(Collected data entries)
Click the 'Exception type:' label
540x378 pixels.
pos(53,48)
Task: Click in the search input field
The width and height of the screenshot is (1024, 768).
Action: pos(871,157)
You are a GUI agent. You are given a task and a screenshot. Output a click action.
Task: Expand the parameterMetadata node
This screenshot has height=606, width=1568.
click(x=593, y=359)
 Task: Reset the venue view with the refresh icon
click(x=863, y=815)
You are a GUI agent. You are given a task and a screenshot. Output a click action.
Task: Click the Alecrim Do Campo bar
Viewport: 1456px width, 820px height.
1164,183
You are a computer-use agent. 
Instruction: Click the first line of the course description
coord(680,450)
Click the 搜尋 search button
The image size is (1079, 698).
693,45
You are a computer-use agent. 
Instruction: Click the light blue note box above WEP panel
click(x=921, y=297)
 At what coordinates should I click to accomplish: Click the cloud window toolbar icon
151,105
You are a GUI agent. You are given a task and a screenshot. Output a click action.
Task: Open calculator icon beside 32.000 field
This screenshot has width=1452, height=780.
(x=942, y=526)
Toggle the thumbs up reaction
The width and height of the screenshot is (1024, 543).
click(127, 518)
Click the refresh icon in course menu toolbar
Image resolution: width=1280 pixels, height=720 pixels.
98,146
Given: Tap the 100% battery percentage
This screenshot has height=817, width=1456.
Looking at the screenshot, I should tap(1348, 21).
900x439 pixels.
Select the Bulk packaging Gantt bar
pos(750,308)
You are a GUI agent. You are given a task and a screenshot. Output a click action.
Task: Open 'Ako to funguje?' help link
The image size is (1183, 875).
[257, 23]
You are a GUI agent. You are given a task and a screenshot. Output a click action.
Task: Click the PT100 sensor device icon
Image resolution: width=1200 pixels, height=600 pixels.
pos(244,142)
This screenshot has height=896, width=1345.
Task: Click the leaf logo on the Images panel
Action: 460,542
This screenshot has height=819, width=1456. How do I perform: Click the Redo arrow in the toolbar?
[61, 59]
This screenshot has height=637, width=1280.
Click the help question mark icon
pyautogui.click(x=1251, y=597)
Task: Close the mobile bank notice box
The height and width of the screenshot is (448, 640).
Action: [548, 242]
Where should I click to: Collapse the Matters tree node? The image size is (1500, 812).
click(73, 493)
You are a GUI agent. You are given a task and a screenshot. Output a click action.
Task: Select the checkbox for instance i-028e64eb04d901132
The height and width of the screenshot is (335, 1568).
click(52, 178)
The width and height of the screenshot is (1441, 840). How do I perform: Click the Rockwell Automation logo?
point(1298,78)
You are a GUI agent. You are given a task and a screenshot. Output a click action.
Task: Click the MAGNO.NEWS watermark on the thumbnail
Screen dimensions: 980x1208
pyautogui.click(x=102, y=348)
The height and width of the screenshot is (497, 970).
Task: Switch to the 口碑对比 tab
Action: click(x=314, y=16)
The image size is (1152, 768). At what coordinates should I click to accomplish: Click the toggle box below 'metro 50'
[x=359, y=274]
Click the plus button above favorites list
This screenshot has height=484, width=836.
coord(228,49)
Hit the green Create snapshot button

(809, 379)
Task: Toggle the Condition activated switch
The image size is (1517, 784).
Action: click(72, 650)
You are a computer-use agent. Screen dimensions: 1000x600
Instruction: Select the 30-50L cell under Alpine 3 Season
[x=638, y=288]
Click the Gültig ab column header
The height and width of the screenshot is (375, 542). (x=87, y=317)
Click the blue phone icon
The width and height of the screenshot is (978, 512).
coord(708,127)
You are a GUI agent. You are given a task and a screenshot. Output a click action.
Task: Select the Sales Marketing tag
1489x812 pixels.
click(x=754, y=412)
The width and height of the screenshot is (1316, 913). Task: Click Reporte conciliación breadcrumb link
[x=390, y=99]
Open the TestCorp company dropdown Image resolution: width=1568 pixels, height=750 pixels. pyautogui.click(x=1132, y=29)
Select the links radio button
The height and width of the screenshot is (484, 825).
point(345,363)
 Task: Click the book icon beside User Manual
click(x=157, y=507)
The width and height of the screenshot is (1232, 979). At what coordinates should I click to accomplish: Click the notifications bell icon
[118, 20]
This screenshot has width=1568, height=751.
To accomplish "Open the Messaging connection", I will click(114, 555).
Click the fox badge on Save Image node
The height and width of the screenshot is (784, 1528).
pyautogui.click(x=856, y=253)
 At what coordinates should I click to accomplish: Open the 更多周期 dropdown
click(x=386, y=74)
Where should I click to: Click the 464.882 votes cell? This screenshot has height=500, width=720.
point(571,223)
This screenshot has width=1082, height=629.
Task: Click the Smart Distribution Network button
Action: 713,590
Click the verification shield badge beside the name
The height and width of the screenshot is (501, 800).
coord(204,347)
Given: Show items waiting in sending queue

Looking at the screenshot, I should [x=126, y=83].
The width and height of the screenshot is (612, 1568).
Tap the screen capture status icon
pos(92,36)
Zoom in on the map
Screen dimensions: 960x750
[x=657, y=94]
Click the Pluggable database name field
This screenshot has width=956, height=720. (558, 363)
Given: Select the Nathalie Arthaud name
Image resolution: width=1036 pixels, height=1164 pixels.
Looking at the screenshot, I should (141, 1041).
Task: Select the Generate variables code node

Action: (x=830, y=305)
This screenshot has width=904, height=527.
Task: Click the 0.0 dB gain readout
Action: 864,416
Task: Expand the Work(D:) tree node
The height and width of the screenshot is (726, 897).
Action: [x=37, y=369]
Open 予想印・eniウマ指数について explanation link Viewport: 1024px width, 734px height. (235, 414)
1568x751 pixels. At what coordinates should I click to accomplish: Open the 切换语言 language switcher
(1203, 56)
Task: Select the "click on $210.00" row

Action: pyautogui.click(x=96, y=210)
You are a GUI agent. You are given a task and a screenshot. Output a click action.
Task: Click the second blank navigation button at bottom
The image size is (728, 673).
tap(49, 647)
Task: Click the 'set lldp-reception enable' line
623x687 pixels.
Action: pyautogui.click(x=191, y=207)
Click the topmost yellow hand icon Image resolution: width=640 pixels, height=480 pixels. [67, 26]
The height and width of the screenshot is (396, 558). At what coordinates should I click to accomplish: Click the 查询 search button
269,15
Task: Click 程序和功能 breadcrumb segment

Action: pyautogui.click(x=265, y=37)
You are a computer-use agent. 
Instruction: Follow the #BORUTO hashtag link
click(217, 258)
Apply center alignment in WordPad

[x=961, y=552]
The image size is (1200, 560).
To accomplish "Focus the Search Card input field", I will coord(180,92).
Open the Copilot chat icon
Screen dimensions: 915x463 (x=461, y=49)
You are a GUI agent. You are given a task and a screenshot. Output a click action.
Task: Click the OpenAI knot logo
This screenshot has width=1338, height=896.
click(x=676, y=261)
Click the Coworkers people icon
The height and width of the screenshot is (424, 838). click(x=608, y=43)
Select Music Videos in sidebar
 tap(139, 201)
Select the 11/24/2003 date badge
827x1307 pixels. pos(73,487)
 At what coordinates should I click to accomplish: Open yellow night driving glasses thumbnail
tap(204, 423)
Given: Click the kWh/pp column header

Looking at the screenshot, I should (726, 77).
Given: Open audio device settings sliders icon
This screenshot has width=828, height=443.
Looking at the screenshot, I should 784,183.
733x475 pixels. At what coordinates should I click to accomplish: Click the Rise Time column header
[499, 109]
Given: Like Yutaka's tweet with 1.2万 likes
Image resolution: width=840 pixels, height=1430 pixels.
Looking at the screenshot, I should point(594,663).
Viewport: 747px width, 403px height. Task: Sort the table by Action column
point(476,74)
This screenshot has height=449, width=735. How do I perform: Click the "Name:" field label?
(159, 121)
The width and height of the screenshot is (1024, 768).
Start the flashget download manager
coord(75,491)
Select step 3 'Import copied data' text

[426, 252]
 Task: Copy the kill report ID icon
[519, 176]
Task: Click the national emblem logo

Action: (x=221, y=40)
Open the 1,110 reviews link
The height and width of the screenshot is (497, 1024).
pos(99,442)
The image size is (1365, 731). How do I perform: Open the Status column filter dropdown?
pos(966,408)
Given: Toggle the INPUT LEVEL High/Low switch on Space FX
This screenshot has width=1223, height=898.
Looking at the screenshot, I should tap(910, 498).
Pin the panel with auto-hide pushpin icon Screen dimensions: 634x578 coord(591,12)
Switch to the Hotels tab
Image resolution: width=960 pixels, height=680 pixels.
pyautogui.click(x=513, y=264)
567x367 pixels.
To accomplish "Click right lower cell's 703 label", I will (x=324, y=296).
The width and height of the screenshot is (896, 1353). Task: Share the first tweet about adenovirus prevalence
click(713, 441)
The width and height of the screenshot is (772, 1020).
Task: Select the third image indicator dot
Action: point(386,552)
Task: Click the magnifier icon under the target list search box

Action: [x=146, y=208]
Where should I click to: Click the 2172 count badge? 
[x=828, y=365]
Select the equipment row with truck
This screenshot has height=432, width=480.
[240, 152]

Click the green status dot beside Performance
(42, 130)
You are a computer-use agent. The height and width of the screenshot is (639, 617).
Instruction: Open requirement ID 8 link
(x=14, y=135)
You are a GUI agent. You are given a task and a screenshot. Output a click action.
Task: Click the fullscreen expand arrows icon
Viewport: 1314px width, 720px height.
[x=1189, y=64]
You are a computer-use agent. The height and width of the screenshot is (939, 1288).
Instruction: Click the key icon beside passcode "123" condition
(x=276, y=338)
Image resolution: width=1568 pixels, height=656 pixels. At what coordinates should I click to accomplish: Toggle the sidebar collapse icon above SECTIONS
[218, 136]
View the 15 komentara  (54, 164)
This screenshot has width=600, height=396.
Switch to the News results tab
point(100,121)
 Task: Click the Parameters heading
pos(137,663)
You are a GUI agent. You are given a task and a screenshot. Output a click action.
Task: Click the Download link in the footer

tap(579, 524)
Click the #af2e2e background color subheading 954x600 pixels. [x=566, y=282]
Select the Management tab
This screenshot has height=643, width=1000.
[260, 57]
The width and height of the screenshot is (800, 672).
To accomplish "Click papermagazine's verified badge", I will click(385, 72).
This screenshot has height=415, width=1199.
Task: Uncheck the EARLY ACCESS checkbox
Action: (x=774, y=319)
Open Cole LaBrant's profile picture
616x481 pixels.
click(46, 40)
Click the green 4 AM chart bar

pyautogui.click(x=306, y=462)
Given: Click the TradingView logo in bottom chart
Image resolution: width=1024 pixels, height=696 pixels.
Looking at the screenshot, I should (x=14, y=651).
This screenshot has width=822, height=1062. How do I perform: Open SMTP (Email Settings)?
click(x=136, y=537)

### Problem to work on:
Set down, exactly as they stand above, the lines starting with the line with "Given: Toggle the" and going on through the line with "Switch to the Hotels tab", and no others.

### Task response:
Given: Toggle the INPUT LEVEL High/Low switch on Space FX
This screenshot has width=1223, height=898.
Looking at the screenshot, I should tap(910, 498).
Pin the panel with auto-hide pushpin icon Screen dimensions: 634x578 coord(591,12)
Switch to the Hotels tab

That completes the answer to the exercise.